Even Tesla, the far-and-away business chief, was hit by 2023’s tough and tumble EV local weather. CEO Elon Musk’s EV large reported its first quarterly loss since 2020 final fall, and an government not too long ago admitted the corporate was in a “average low-growth interval” after a yearslong bull run. This yr hasn’t been any higher: Tesla misplaced over $94 billion in market valuation within the first two weeks of 2024—its worst begin to a yr in its historical past as a public firm—because it digests dangerous information starting from Hertz backing out a provide deal to a different worth reduce in China to costly labor prices.

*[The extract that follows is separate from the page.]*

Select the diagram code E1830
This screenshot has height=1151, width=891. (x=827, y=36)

A poor broader business outlook hasn’t helped the sagging EV sector, both. Though American complete auto gross sales rose 12% final yr, they’re nonetheless lagging behind pre-pandemic ranges. And cooling shopper demand – together with manufacturing disruptions reminiscent of strikes and provide chain points – paint a cloudy image for the home automotive business in 2024.
Nonetheless, EVs will take heart stage this Tremendous Bowl, as Kia promotes its newly launched EV9 SUV. Volkswagen is working an advert for the primary time in 10 years, which it teased yesterday. The German firm is celebrating its seventy fifth yr of enterprise within the US. Each corporations have been aggressively pushing their EV choices, with every reporting over 60 p.c annual gross sales development as of final October – they every promote about 3 p.c of EVs nationwide. However each nonetheless lag properly behind Tesla, which instructions a whopping 56.5 p.c of the brand new EV market.
Past financial situations, a part of the explanation the Large 4 have all handed on advertisements might be timing. Toyota, which final fall signed on because the NFL’s unique automotive associate at a reported price of as much as $50 million a yr, isn’t releasing any main new merchandise that coincide with the February 11 Tremendous Bowl date.
“I can’t consider a car that [Toyota] must promote at that degree of publicity. These advertisements are costly,” stated David Whiston, a Morningstar analyst.